マネージャーさんからもらった仕事は断ったことはないので「もちろんやらせていただきます」という答えしかなかったんですけど、「なぜ僕なんですか?」とは聞きました。その時に監督から「僕が描きたいことは見た目じゃない」と熱い想いを伺って、腹をくくってやろうと思いました。共通点とかは分からないですが、どこか重なる部分があるからキャスティングしていただいたと思うので、似ているところは多々あるのだと思います。

―フィリピンでのオーディションを経てアイリーン役に抜擢されたナッツ・シトイさんは、ほとんど日本語が話せない状態で撮影に臨まれたそうですが、撮影中はどのようにコミュニケーションをとられていましたか?
僕も英語があまり得意ではないのでお互い片言。ボディーランゲージを使いながら、なるべく英語で話しかけるようにしていました。日本語が喋れないだけでなく、初めての国に1人で来て、映画の撮り方も違う人たちと一緒にやられているわけですからね。アイリーンに近い環境で過ごされていたと思います。

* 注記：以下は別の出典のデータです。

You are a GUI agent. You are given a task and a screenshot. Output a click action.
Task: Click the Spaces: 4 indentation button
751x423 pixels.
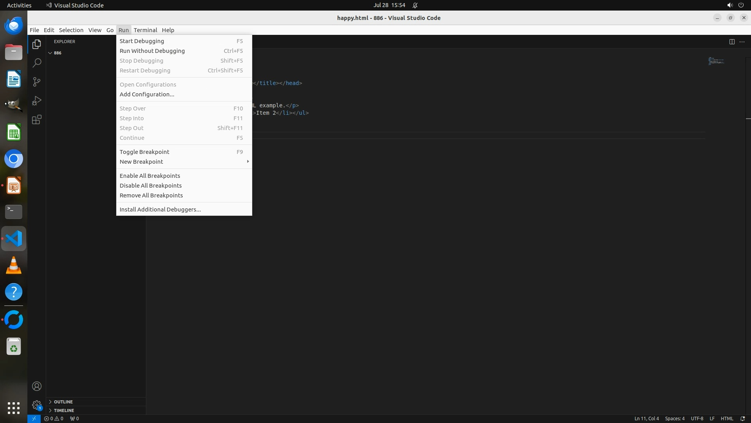(675, 418)
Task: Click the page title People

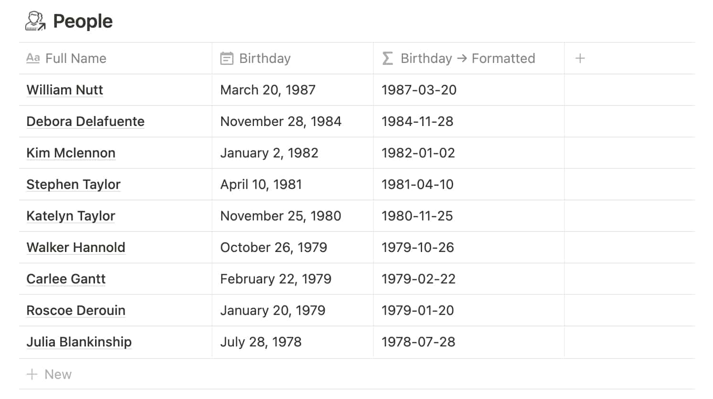Action: point(82,21)
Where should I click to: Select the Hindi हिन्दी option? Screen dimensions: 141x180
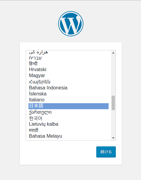pyautogui.click(x=68, y=64)
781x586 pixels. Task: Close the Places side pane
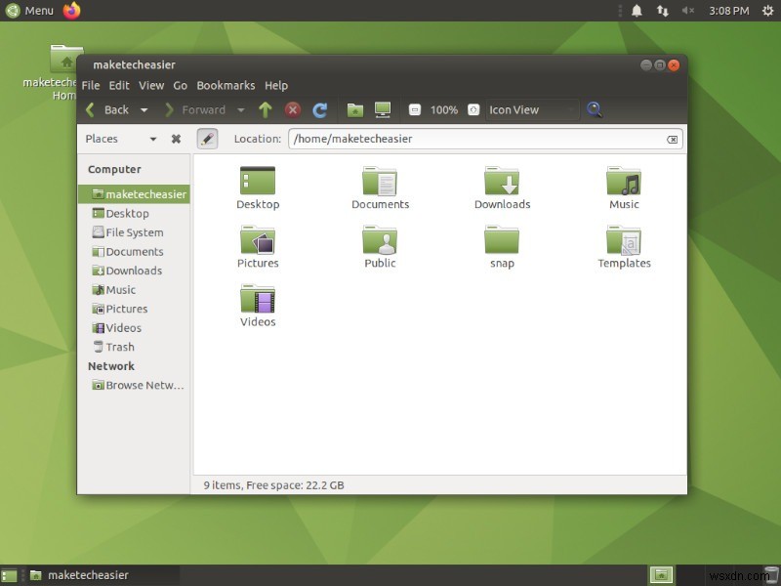click(x=176, y=139)
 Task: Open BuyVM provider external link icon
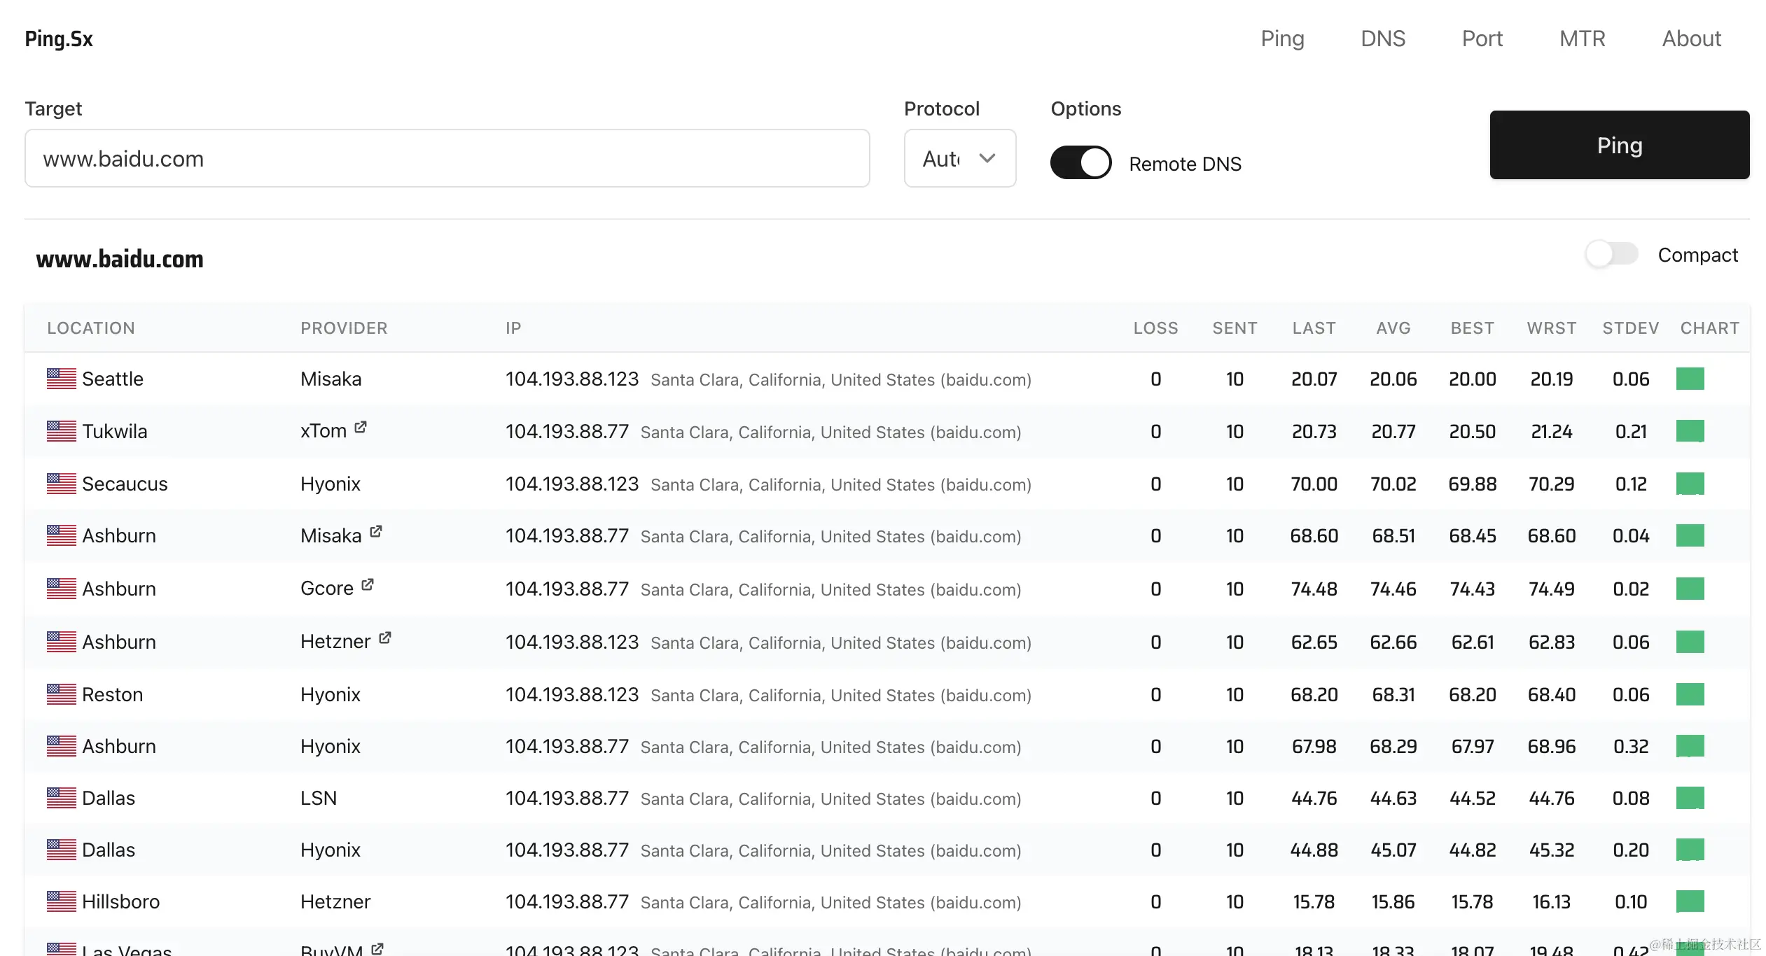(x=377, y=948)

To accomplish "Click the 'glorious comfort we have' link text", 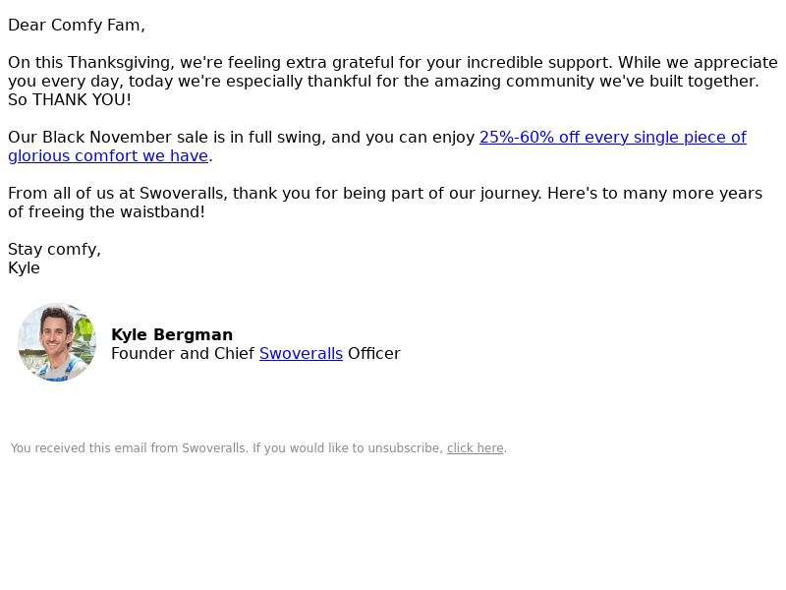I will click(x=108, y=156).
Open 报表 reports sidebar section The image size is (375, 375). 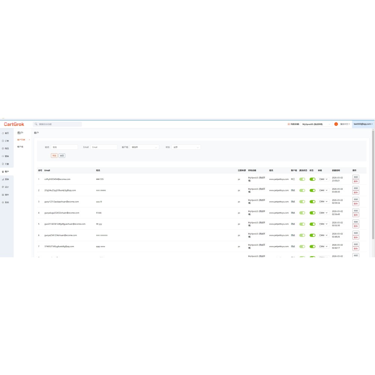tap(6, 179)
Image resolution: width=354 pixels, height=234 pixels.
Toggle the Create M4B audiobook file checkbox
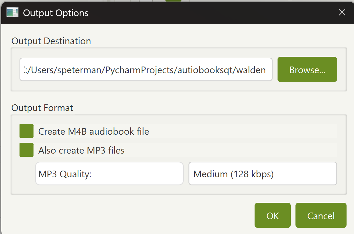[26, 131]
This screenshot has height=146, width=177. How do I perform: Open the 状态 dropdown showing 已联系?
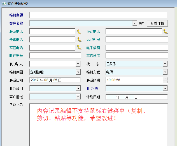tap(165, 64)
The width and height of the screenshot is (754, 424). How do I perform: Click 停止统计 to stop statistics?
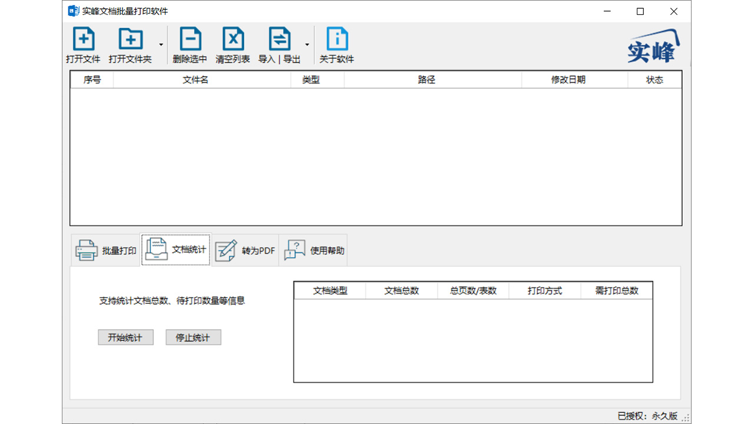point(193,337)
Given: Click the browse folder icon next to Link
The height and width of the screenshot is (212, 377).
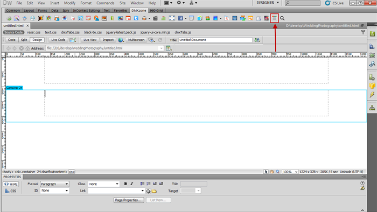Looking at the screenshot, I should coord(154,191).
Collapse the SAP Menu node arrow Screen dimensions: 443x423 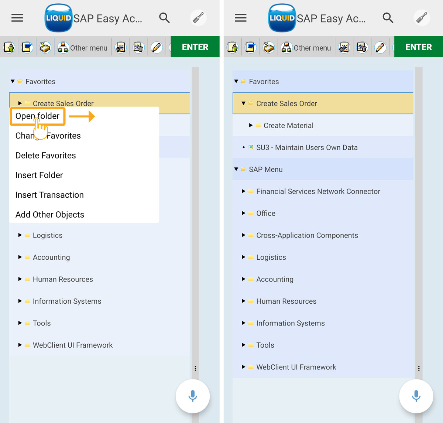pyautogui.click(x=236, y=169)
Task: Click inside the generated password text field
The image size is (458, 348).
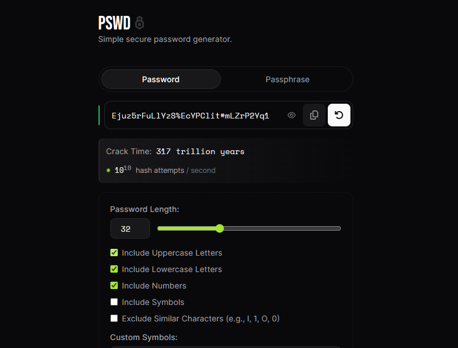Action: click(194, 116)
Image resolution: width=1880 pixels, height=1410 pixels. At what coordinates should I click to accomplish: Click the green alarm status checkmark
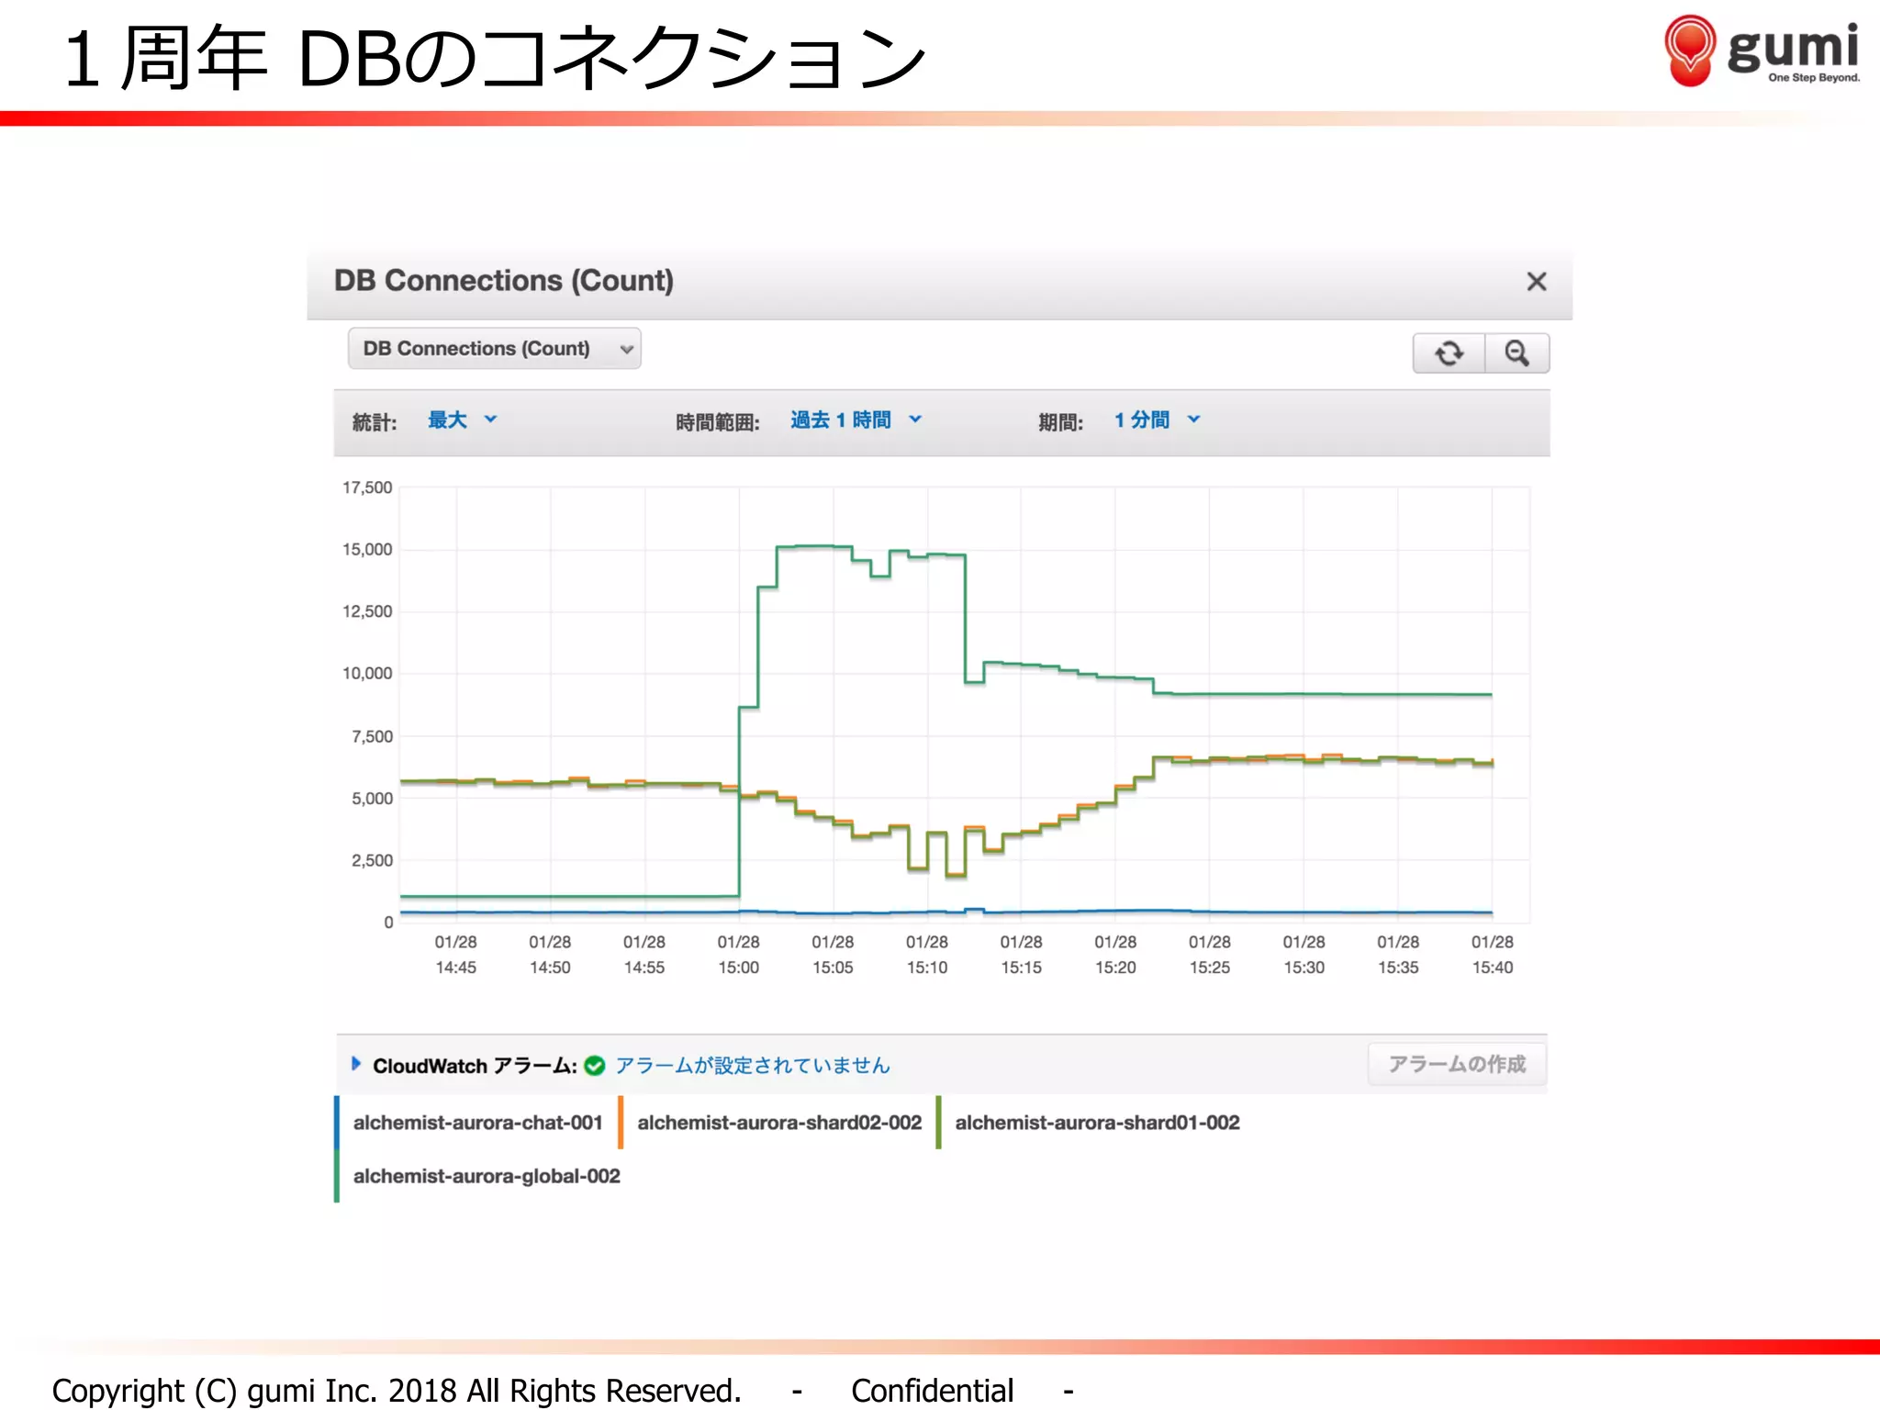(595, 1066)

―キャスティングをはじめ、ユーモアある演出やドキュメンタリータッチの映像など吉田監督ならではの作品に仕上がっていますが、印象的だったシーンは?
作品を観た時にドキッとしたのは、最後の方にアイリーンが日本で見た景色、住んだ家、文字などがスライドショーみたいに重なっていくシーン。それがいろいろなことを語ってるように見えたんですよね。「キリストは復活する」という看板を入れるとか、そのセンスがすごいなと思いました。